During the High Holiday season, we talk about teshuva or repentance. But what is it exactly? Teshuva actually means "return" in the context of returning from doing wrong. It can be a hard concept to understand, but Engineer Ari and the Rosh Hashanah Ride gives an easy visual explanation. Ari literally turns his train around to return home and apologize to his friends. This is what teshuva is all about: recognizing when we've hurt others, righting our wrongs by saying "sorry," or forgiving, and resolving to do better the next time.
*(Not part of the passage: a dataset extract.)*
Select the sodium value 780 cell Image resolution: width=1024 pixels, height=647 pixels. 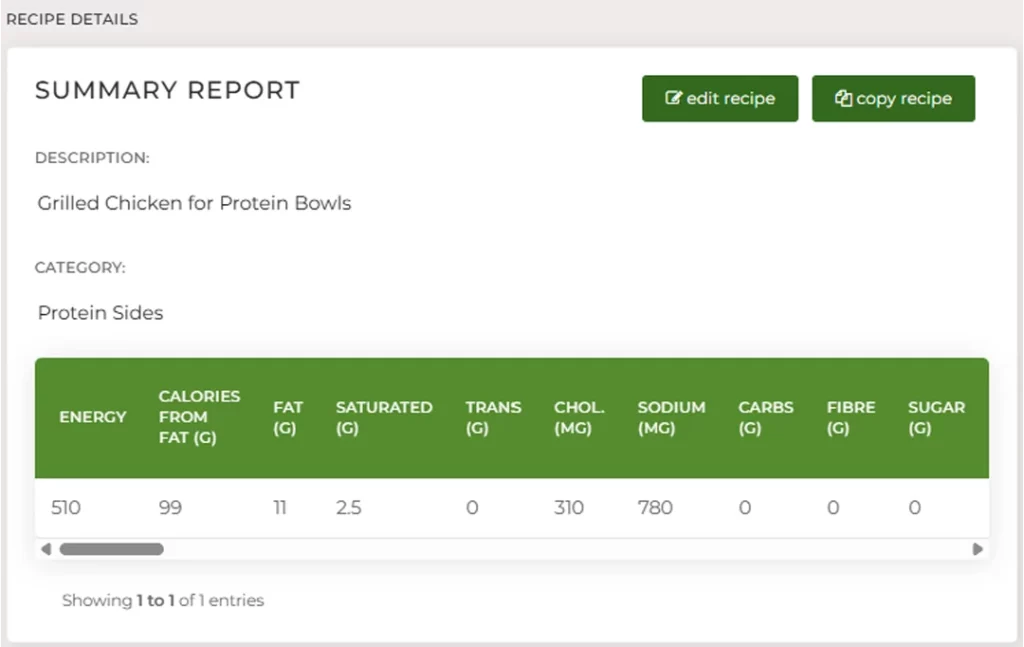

The High Holidays present an opportunity to talk with children about concepts like forgiveness, empathy, and ways that they can turn things around and return to what's important in the new year.

Saying sorry, apologizing to friends for mistakes, and developing empathy for how other people feel are accessible ways for young children to practice teshuvah. It's never too late for a person of any age to do teshuvah--there are no time constraints or limits to saying I'm sorry.

Here are some ways to "talk teshuva" with your family:

Reflect

Sit with your children and discuss times that you may have hurt someone's feelings or when you could have behaved better. Has your child ever called a classmate a name? Have you ever had a rough day at work and in turn yelled at home? In Sammy Spider's First Yom Kippur, Josh Shapiro sits down with his parents to make a list of people he'd like to apologize to for Yom Kippur. You can do something similar with your family, or read a story like Sammy Spider or The Hardest Word and use it to kickstart a conversation.

Apologize

Model the behavior that you want your children to learn. Show them that you say "sorry," and own up to your mistakes as well. Apologizing can be tough, especially if we've really hurt someone we care about. One of the best ways that we can help children learn that it's okay to own up to your mistakes and to apologize for them is by doing so ourselves. When we show our children that we apologize - to them, to our friends, and our partners, we model empathy, responsibility, and understanding right and wrong.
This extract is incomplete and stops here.